I contro però non son da poco: una visione del mondo in cui ti raccontano che non sei altro che un’insignificante rotella in un ingranaggio colossale può funzionare se non sai che fuori c’è una società che pone l’uomo quale misura di tutte le cose, quando in qualche modo lo vieni a sapere cominci a pensare.
Ed oggi non è possibile nascondere questi “dettagli”, non perlomeno a quei giovani promettenti che il partito per primo vuole in contatto con i barbari dal naso a punta perché ne apprendano le tecniche.
E poi c'è Internet, non a caso combattuta ferocemente dal governo di Pechino, non molto tempo fa si parlava di decine d’arresti e di 4 morti per torture e percosse tra quanti erano stati scoperti a visitare siti non graditi alle autorità.


Senza contare che negli ultimi tremila anni l’Europa ha cambiato religioni, lingue ed una miriade di filosofie, la Cina no o comunque molto meno.
In Occidente la voglia di libertà individuale ha proceduto di pari passo con la diffusione del benessere, di più: man mano che un ceto raggiungeva un significativo peso economico pretendeva di dire la sua anche nella conduzione dello Stato. In altri termini man mano che aumentava il reddito si assisteva alla metamorfosi da plebe cenciosa, indistinta ed indistinguibile ad individui con nome, cognome, diritti ed aspettative.
Non a Pechino, lì c’è sempre stato un’imprenditoria mercantile abile, spregiudicata ed intraprendente, banchieri forse anche più ricchi dei Medici, dei Flugger e dei Rotschild, ma mai in grado di scalzare il potere dei Mandarini che altro non sono se non una casta di tecnocrati cristallizzata in un'educazione rigidamente letteraria. Un'elite talmente piena della propria superiorità intellettuale da ignorare la realtà se questa non risulta essere conforme ai dettami della propria filosofia, né più né meno di come i burocrati sovietici ricusavano l’evidenza quando questa non fosse stata conforme al verbo marxista-leninista.


Pro e contro che insomma si incarnano in due metropoli, da una parte Shangai dove dal nulla, dalla miseria maoista, si va costruendo un futuro tumultuoso, ricco, sfavillante, pacchiano ed iniquo, dall’altra Hong Kong dove, sostituita l’efficienza, l’onestà, il rispetto dei diritti individuali dell’amministrazione coloniale con la corruzione, il satrapismo ed il nepotismo tipici della Cina eterna, l’economia è entrata in vite ed oggi la Perla dell’Oriente è solo l’ombra di quella che fu quando vi sventolava l’Union Jack.

La conclusione, ovvia, è che per avere successo nel sistema della globalizzazione, per essere una superpotenza, non basta avere un mercato emergente, occorre soprattutto creare una "società emergente". Privatizzare l'economia in un vuoto sociale e governativo non paga: mettere il mercato davanti alla società - come scrive Thomas L. Friedman - è un invito alla catastrofe.
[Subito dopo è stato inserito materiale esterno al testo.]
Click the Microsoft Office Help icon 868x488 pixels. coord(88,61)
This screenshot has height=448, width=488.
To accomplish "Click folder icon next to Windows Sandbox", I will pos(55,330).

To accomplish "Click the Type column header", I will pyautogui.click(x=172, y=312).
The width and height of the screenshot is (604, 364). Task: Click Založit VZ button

Da questo punto di vista l'esempio cinese è piuttosto significativo con il suo mix di comunismo, familismo, militarismo e nazionalismo esasperati, conditi da totale mancanza di etica degli affari.
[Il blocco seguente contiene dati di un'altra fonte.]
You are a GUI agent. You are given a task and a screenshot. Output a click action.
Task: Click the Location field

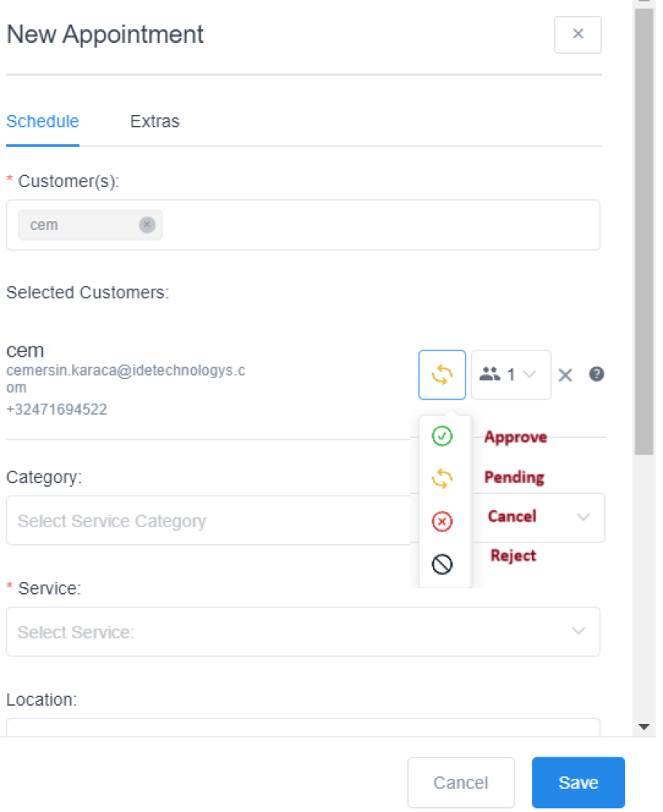[302, 728]
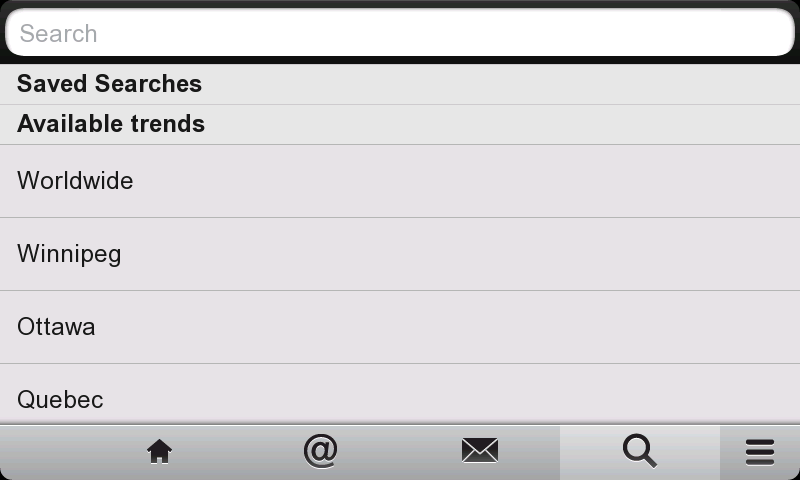The width and height of the screenshot is (800, 480).
Task: Tap the Quebec trend entry
Action: coord(400,400)
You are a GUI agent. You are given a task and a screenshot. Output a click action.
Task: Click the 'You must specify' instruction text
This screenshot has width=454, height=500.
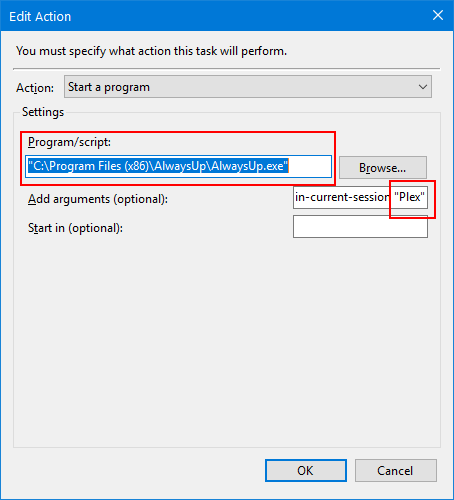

Comunque gran parte di quelli che oggi si dicono convinti del fatto che la Cina sia destinata a superare gli USA nei prossimi venti anni, fino a l’altro ieri dicevano lo stesso della Russia, eppure oggi l’unica industria russa più forte dell’equivalente americano è quella della prostituzione.


Vada come vada se i cinesi sono pazienti e programmano – insieme alla Russia di Putin - di sfidare gli USA nei prossimi decenni, questi ultimi sono previdenti e vanno stringendo rapporti sempre più stretti con le potenze locali avversarie storiche di Pechino.

Oggi c’è la santa alleanza contro il terrorismo islamico ma l’obiettivo è di più ampio respiro, domani India e repubbliche ex sovietiche potranno essere le ganasce di una tenaglia che avviluppa la Cina in una morsa mortale.